-------- TEKS BACAAN
Setiap Perjalanan Panjang Perlu Sekali Berbenah Diri; Termasuk Pendidikan Negeri Ini
*Diperuntukkan
untuk pelajar, pendidik dan seluruh masyarakat negeri ini –karena sejatinya
setiap dari kita tetaplah seorang pelajar sekaligus seorang pendidik seumur hidup.
*Beberapa bagian
serta pendapat yang dituliskan adalah pengalaman penulis juga anak-anak yang
lahir di tahun 90-an. Saya kira, kita punya cerita yang sama.
Assalamu’alaikum wr.wb.
Selamat menambahi tahun untuk pendidikan negeri ini!
Selamat telah sampai pada hari ini.
Berbicara pendidikan, perjalanan yang dilalui
Indonesia sudah panjang sekali. Kita menemui masa dimana belajar menghitung
masih menggunakan seikat lidi yang terpotong-potong. Atau sepotong kapur warna
warni yang kita gunakan untuk menggambar di papan tulis berwarna hitam.
Beranjak sedikit, kita mulai merasa “wah”
melihat kalkulator yang mengalahkan seikat lidi. Terlebih saat melihat sekotak
barang yang mirip kalkulator malah sanggup menerjemahkan bahasa luar negeri
yang kata orang disebut-sebut sebagai bahasa inggris.
----------------
-------- DATA MASUKAN
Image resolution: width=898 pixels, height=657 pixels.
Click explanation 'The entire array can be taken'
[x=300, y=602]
----------------
-------- DATA MASUKAN
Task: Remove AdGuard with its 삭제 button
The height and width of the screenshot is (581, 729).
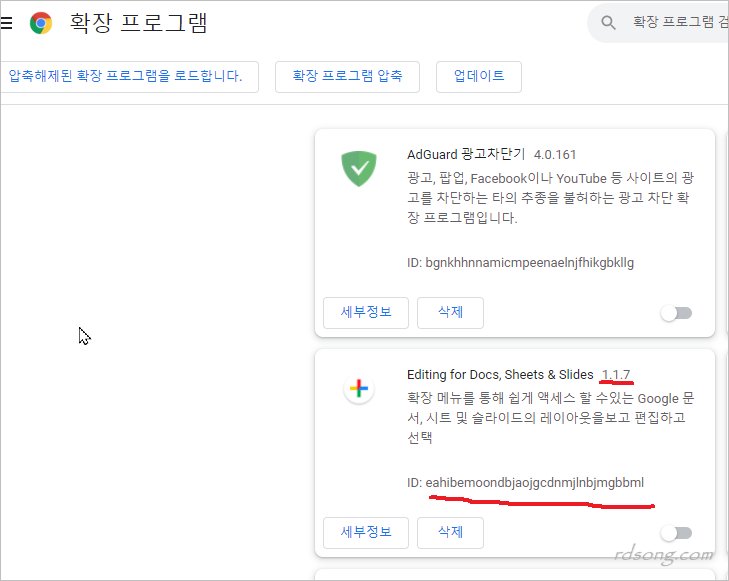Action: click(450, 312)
----------------
-------- DATA MASUKAN
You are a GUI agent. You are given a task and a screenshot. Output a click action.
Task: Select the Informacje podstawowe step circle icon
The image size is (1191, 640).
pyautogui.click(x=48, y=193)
----------------
▶ **KETENTUAN 1**: Tuliskan ulang bagian entri dari baris yang memuat "You are a GUI" hingga baris yang memuat "pyautogui.click(x=48, y=193)", dengan "screenshot" diganti menjadi "screen image" dan bagian lain tidak diubah.
▶ **KETENTUAN 2**: Sambung tulisan tentang perjalanan pendidikan Indonesia itu, mulai setelah kalimat terakhirnya.

▶ **HASIL LATIHAN 1**:
You are a GUI agent. You are given a task and a screen image. Output a click action.
Task: Select the Informacje podstawowe step circle icon
The image size is (1191, 640).
pyautogui.click(x=48, y=193)

▶ **HASIL LATIHAN 2**:
Perjalanan pendidikan yang kita lalui sudah panjang
sekali. Hingga kita telah sampai pada hari ini. Dimana digitalisasi sudah
merambah dimana-mana. Dan tidak perlu diakui bahwa kenyataan pendidikan yang
mulai tampak berbeda dari umur kita yang masih belia dengan sekarang adalah
benar. Sekarang, para Ibu di rumah diharuskan mampu menekan tombol-tombol di
aplikasi bernama whatsapp untuk
mengurus pendidikan bagi putra-putrinya. Anak-anak SMA sudah tidak asing lagi
dengan sekotak layar yang dua sisinya lebih panjang; yang sanggup menampilkan
gambar, aneka materi, video lengkap dengan suaranya, dan fitur-fitur lainnya.
Segala bentuk model pendidikan itu sudah merambah
luas, termasuk bangku perkuliahan. Seolah, pendidikan yang ruh sesungguhnya
adalah perihal pembentukan karakter tergantikan oleh pendidikan yang akhirnya
hanya menjadi formalitas. Pendidikan formal menjadi formalitas bahwa setiap
anak yang telah lahir dan tumbuh, wajar untuk menimba ilmu di bangku sekolah
paling tidak sampai tingkat.menengah atas. Ruh “terbentuknya karakter” sebagai output pendidikan yang diharapkan
mulai meleleh. Tidak sedikit pelajar negeri ini yang sudah menyelesaikan
pendidikan minimal tapi akhlaq-nya ya
gitu-gitu aja. Pendidikan jadi barang formalitas; bahkan tidak sedikit
menjadikan pendidikan sebagai ajang memanjakan diri dan pamer. Bagaimana tidak?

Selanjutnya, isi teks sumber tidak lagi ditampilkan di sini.